More art than technology: today, aerospace, automotive production or medical technology rely on 3-D metal printing. Laser technology and hair-thin powder layers are the ingredients for miniature workpieces that stand up to any comparison with elegant sculptures. Michelin uses precision technology to create three-dimensional filigree tyre profiles.
The precisely aligned, hair-thin metal webs are reminiscent of a futuristic radiator grille. But the tiny elements are not meant to cool at all - quite the opposite: the pegs and edges made of heat-resistant alloy, precisely aligned to the micrometre, reach up to 200 degrees Celsius when they press into the soft rubber blank under high pressure in the tyre cooking mould. After a few minutes, the steaming metal shell opens with a loud hiss and reveals a new car tyre. The reflection of the ingenious metal mould shines on the surface of the black round blank: up to 3,000 elastic sipes, positioned at different angles and distances from each other, spread over the winter tyre.
But it is only after many kilometres that the tread reveals what is really inside: While the tread height decreases over time, new sipes and grip edges open up in depth, ensuring maximum traction with the road over the entire running time. To create such complex tyre profiles, conventional techniques for designing the tyre's cooking shape finally reach their limits. That's why, 15 years ago, Michelin started looking into 3D metal printing, which at the time was still in its infancy and offered completely new design possibilities.
Sculptural art: pioneering mould design for premium tyres
It was a long way to production maturity for 3-D metal printing: in the early years, the technology was only used for prototyping and model making, but today Michelin has firmly established the so-called additive manufacturing of three-dimensional tyre cooking moulds in the production process. Once the new tread design for a tyre has been decided, mould construction begins in specially designed equipment. Metal is applied in powder form to a base plate in layers of less than 500 micrometres - the equivalent of two to three sheets of paper. A laser beam liquefies the metal powder along precisely calculated paths. As soon as the material has cooled down, the base plate is lowered, another layer of powder is applied and heated again in a very short time. Once the process is finished, the mould only needs to be freed from powder residues and can then be used directly for tyre production. In the process, filigree shapes are created that approach the elegance of sculptural art objects and have long been impossible to represent with classic metal forming processes.
The metal bars produced in 3D metal printing enable a design of the tyre tread that is not possible with conventional methods.

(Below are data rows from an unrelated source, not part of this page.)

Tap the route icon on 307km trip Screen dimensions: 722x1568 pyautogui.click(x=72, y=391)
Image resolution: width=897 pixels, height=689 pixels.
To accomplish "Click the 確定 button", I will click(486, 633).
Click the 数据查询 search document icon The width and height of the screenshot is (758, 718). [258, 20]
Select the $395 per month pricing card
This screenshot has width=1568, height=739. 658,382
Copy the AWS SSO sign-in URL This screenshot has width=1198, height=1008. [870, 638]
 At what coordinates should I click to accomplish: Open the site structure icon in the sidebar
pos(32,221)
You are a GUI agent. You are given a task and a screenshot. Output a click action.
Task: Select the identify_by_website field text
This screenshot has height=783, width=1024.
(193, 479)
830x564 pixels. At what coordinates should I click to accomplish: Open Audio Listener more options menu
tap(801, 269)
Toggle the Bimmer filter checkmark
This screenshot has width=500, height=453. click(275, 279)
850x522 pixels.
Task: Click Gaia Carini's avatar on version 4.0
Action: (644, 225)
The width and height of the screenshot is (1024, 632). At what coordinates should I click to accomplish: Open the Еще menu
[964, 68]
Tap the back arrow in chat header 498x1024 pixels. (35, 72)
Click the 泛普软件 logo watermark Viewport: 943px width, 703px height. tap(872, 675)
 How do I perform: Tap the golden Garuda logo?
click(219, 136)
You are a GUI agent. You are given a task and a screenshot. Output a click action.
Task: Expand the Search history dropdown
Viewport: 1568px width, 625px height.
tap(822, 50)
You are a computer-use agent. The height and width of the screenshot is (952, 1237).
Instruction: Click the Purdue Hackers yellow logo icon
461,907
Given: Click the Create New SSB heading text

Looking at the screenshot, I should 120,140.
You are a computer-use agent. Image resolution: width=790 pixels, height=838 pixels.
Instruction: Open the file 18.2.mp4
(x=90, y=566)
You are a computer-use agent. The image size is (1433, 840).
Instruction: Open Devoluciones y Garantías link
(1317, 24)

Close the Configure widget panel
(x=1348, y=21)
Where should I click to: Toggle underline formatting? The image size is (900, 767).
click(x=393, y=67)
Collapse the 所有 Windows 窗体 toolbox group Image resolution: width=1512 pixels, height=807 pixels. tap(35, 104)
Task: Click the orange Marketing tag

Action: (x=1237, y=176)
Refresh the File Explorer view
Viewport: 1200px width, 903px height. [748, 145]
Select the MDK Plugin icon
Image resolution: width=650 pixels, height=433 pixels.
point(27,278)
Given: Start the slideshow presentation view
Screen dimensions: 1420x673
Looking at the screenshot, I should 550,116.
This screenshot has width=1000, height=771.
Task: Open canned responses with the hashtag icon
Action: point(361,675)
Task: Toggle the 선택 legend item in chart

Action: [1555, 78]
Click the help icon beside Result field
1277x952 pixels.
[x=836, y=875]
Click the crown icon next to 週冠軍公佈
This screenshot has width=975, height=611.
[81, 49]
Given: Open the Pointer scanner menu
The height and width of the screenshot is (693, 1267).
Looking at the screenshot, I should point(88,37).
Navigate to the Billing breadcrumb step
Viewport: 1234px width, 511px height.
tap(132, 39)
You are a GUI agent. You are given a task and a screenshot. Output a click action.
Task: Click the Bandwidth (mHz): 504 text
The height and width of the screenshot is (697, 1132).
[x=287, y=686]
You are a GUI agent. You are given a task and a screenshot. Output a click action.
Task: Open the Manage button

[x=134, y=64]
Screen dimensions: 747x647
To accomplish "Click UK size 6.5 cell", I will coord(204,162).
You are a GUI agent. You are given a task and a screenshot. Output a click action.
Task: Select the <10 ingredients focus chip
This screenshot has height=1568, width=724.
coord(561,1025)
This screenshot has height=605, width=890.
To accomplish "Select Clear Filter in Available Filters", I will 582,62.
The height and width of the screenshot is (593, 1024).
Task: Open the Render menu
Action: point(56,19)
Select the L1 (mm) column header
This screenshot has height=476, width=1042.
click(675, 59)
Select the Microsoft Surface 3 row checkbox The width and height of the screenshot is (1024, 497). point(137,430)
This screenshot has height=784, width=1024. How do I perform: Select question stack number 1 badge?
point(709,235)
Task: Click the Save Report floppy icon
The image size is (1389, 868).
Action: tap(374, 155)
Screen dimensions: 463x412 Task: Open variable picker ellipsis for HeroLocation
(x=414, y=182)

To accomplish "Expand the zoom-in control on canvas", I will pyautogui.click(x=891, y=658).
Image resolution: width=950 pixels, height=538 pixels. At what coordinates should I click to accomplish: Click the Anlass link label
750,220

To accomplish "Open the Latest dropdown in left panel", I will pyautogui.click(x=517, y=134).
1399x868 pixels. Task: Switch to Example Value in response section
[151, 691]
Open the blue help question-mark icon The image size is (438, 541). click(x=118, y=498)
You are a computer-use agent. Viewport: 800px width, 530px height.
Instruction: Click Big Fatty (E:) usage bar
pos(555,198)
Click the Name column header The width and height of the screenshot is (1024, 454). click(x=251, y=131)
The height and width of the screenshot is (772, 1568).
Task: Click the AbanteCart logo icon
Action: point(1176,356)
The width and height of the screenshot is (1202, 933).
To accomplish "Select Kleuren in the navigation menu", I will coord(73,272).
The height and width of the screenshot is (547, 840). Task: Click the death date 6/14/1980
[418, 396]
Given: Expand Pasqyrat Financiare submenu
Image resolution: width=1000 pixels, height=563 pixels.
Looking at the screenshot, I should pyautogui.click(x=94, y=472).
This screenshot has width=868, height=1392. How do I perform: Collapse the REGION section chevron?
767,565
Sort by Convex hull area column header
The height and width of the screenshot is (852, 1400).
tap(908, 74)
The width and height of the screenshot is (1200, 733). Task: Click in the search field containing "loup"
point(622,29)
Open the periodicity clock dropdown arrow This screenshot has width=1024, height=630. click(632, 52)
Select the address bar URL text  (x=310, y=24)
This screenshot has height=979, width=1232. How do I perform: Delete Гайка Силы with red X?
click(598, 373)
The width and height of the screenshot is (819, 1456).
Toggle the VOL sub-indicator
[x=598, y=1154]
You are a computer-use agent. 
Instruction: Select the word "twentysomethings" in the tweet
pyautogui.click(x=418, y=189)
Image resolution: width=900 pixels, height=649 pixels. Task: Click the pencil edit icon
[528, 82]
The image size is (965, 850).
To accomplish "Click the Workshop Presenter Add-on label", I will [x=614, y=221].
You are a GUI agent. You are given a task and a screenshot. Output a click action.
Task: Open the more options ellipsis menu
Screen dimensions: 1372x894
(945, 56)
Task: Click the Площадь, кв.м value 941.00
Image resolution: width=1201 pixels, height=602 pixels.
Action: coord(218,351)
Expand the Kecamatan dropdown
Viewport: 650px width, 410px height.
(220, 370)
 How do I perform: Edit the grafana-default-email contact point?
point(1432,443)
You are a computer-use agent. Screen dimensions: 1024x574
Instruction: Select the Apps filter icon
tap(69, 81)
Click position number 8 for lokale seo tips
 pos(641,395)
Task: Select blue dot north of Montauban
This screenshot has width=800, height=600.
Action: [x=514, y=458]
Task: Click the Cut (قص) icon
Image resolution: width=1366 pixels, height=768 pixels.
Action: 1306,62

Shapeless production: resource and environmentally friendly
The production process has several important advantages: only as much material as necessary is used, and there is no material waste that is unfriendly from an environmental and cost point of view. Furthermore, thanks to digitalisation, a mould that has been programmed once can be reproduced at any time, even at a different production site. Similarly, once developed, moulds can be modified and further developed quickly, flexibly and cost-efficiently by reprogramming. This significantly reduces conception times and costs. The development time for the negative profile moulds was reduced from three to one week by the new production process.
Today, Michelin uses around 30 3D printing machines in North America and France to create cooking moulds for a wide variety of tyre models: These include the MICHELIN X Line Energy truck tyre as well as the widely used MICHELIN CrossClimate for passenger car use or the MICHELIN Road 5 motorbike tyre.
High-tech partnership: the AddUp joint venture
In cooperation with the French technology developer and equipment manufacturer Fives, Michelin founded AddUp in 2015.
The start-up specialises in the additive manufacturing of metal parts and can produce workpieces based on steel, nickel, titanium or aluminum alloys. On request, AddUp also supplies complete 3D printing systems. The customer spectrum ranges from the aerospace industry to the automotive, energy and luxury industries to medical technology.
2018 saw the acquisition of BeAM in Strasbourg, a specialist in DED (Directed Energy Deposition) technology, which complements the laser beam melting technology perfected by AddUp. With the majority shareholding in Polyshape, AddUp also has a competent partner for small series and prototypes - especially in car racing - at its side.